When senior Grace Trebilco was asked by her MAPS and Professional Communication teacher, who was also football coach, to join the football team’s film crew during her freshman year, she originally said no. However, she quickly changed her mind at the mention of one incentive: a letter jacket.
This marked the beginning of Trebilco’s journey with the football team. As a freshman on film crew, Trebilco attended every 5 a.m. practice, afternoon practice, JV game and varsity game for two years. Her participation on the film crew is how the opportunity to be an iReporter for Var Austin came to her.
“Ethne [Barnes], who was on the film crew with me, took the job my sophomore year so I still did film crew for another year,” Trebilco said. “Then, her parents told her she couldn’t do it her senior year, so I got the torched passed to me and that marked the beginning of my VAR journey.”
VAR Austin, formerly known as FLX and FanStand, is a social media platform that reports information about high school sports in the Austin area through student reporters known as ‘iReporters.’ iReporters are responsible for gaining footage for mixtapes and interviewing players after the game to be posted on their Instagram which has over 80k followers. Trebilco served as an iReporter for two years, her junior and senior year, and reported on both football and basketball.

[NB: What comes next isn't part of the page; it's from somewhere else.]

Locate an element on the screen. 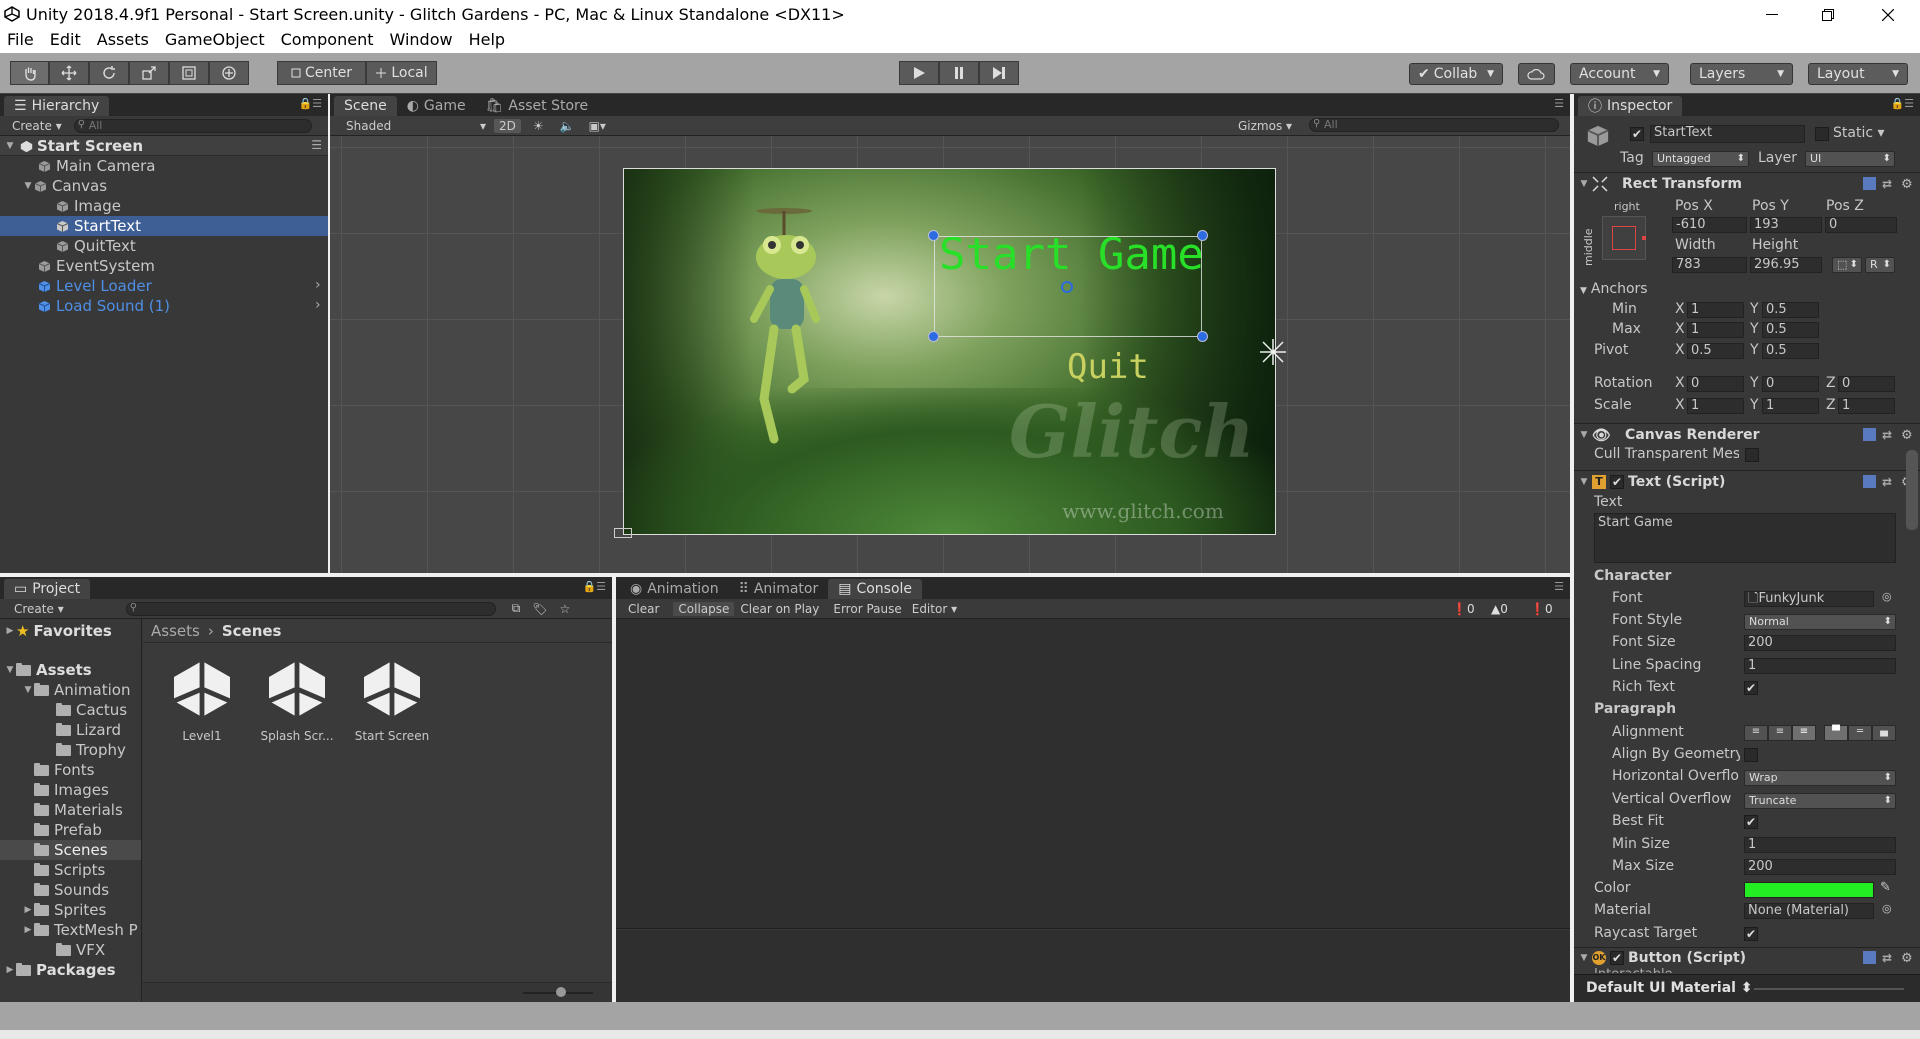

“I started filming with a potato, as I called it, at football games but it was actually more like a camcorder from 2006,” Trebilco said. “It looked, sounded and filmed like one—a potato that is. Later my junior year, Gavin Chapa’s father had a big Sony camera on the sidelines and he let me use it for a quarter. Then, he offered to let me keep it for the rest of the season, so I got a cinematic film for the rest of the season.”
However, after the 2022 football season, Trebilco decided it was time for her to get her own camera as basketball season approached. So, Trebilco took advantage of a sale at Precision Camera and bought a camera and eventually her own lens, which led her to discovering a new hobby, photography.
“[Buying my own camera] was a blessing because I had a ‘kid’ camera before, but now I have a ‘big girl’ camera,” Trebilco said. “Because I had my own camera, I started taking hockey pictures and portrait photos, and it really started my whole photography journey.”
With a new hobby discovered, Trebilco turned it into another opportunity for herself as she became the photographer for the NA3HL junior ice hockey team, the Austin Ice Bats. She was able to sit on their bench during games and practices as well as make gameday graphics that are posted on the team’s social platforms.
“It was the best thing ever,” Trebilco said. “The best part about it was just the players themselves. They came from all over the U.S. We had players from Canada, Michigan, you name it. It was really interesting to get to know them, where they come from and why they’re here.”
Along with film crew, iReporting and photography, Trebilco served as a manager for the baseball team all four years of high school.
“After football [season my freshman year], I was like ‘I like baseball’ and I thought I should manage the baseball team,” Trebilco said. “So, I asked Coach Williams, the head baseball coach at the time, if Ethne and I could be a part of the baseball team and he was like ‘yeah cool.’ I missed the initial day of baseball, so Ethne got put with varsity, and I got put with JV all by myself. Just me, a lone ranger.”
Trebilco mainly utilizes a program called “Game Changer” to do the statistics for the baseball team. After doing JV statistics her freshman year, she was moved to varsity and had more responsibilities such as managing the line-up cards and making the schedule. Trebilco earned Academic All-State her sophomore year. Trebilco said although it was a learning curve for her at first, she has found a family with the baseball team.
“At the beginning, I had a very basic understanding of baseball and how baseball works, then all of a sudden people were balking and I was like ‘what is that,’” Trebilco said. “But, I grew up with the seniors on the team, and they helped me a lot. We’re just really happy for each other’s successes, which goes back to their team motto of Mudita, which I’m really happy I got to be a part of and included in as well.”
Trebilco will attend Texas Tech University and study nursing and ASL interpretation. She plans to continue her hobby of photography and hopes to keep up with sports and portrait photography, as it has turned into a passion of hers. Trebilco said she will miss the community that her involvement with Cedar Park athletics has given her.
“My favorite thing was experiencing things with the team,” Trebilco said. “Being on the sidelines, being in the dugout, it’s just a different feeling than being in the student section. So it’s been really exciting being there for the ups and downs of their season, and I’ve really enjoyed getting to know the coaches too. It’s just like being an actual part of their community instead of being just a supporter of it. I’ll miss the excitement of it all for sure.”